Thank you Margit. I think I’ll probably be forced to carry on along this vein. Soon there’ll be plenty of comments from folk similarly tortured by this topic.
I think this might touch a few nerves among my twitter folk. Shall be interesting.
What does that mean “Margit” : “never noticed you were drawn to the more critical and oooooh even confrontational views.” ? How condescending. You think lahikmajoe is just Mr nice guy? He is nice, but not everyone is on a frenzied collision course when they write. Lahikmajoe is a facilitator of differing views, an arbitrator even, not a bulldozer barreling over other opinions. Unlike some of the more “confrontational” bloggers he reads.
Oh wow Beanz, I’m rather sure that Margit wasn’t being condescending.
If anything, I’d like to explore these sorts of topics a bit more, and I’m hopeful that I can be a bit more confrontational than is normally my nature.
I would love to comment on this, but some my cattle just escaped and I can’t find my cowboy hat. Or my gun.
Here they come…
Oh wait, I found my gun. It was right next to my beer.
Real rodeos are dusty. Very dusty.
Allow me to clear up some misconceptions about Texas. You can’t get away with just wearing one cowboy hat in Texas. You have to have at least two. There is a straw one you wear in the summer, then there is a one magical day where everyone swaps out the straw ones for winter black. I think those are felt.
I am not sure how you know what day to swap them though. I don’t really wear hats. Maybe you should keep an extra hat in your truck. Better yet, ask the guy where you buy your boots and hats. He will know.
Oh, the hats. And here’s some very valuable information if you want to understand the variety of hats and the rules surrounding them.
There is no question, Lisa, that the guy where you buy your hats and boots will know the ins and outs of these matters. Good tip.

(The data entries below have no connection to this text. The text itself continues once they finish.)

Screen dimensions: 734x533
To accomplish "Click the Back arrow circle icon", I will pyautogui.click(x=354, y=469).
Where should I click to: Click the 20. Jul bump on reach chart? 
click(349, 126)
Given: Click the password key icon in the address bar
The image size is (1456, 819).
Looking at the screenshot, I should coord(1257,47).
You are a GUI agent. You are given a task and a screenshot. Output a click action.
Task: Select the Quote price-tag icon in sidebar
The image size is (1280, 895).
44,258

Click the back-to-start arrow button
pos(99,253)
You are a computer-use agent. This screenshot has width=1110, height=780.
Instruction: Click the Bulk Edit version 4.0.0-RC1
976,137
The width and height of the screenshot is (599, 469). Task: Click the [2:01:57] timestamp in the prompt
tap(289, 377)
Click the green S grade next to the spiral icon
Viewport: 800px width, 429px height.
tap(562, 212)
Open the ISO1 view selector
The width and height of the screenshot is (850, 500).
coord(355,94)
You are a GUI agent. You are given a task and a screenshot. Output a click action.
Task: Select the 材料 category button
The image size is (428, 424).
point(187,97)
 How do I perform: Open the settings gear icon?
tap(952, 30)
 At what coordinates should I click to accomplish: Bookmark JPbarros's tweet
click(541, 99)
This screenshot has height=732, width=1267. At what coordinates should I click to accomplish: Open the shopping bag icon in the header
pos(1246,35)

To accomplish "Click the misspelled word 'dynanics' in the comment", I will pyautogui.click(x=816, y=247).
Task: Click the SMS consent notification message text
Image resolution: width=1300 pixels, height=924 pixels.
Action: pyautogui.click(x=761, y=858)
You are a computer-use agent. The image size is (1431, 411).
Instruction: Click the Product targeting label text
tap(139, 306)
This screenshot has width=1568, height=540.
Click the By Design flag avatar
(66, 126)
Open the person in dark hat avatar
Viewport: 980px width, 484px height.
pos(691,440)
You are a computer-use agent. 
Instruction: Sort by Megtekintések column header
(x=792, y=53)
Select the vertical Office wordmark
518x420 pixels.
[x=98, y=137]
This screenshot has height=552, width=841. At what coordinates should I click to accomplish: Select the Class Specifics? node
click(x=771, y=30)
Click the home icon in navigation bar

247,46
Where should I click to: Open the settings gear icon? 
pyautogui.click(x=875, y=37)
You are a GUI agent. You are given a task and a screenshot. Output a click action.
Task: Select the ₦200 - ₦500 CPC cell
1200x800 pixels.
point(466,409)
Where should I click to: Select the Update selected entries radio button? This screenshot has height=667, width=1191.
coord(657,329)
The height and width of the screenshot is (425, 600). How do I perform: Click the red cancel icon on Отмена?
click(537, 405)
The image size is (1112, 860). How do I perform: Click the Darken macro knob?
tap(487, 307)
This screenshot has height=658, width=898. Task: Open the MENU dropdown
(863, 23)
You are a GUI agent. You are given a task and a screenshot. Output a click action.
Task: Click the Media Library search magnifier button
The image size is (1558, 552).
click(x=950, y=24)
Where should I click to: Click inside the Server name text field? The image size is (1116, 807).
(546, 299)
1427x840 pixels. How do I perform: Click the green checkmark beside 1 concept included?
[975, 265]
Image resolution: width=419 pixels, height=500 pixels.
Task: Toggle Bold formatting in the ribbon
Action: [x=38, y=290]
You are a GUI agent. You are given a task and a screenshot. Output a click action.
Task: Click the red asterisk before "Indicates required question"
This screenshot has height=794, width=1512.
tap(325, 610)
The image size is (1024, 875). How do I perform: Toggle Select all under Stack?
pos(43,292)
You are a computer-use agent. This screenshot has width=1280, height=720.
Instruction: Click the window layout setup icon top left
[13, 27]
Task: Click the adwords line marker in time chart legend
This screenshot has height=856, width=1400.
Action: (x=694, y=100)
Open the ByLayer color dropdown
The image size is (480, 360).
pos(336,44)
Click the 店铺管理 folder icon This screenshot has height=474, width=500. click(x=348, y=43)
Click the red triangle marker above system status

Here is my Texas advice. I was there once for about an hour so I think I’m totally qualified.
1. When I was there for an hour once, it was very windy. So probably you’d want to dress accordingly.
2. When I went there, we went to a gas station. So there are gas stations in Texas. In case you were worried there aren’t.
3. @lgalaviz informs me that you can buy wine in drugstores there, which leads me to believe Texas might be the greatest state in the union when it comes to awesome ideas.
4. There are many awesome Twitter folk who live in Texas, and I would like to see them in person so I could prove to my dad they’re not imaginary. I’m planning on getting there by stowing away on a freight train like a hobo.
Now you know ALL ABOUT TEXAS. You’re WELCOME.
Amy, you’re like a fountain of Texas-knowledge. How do you do that?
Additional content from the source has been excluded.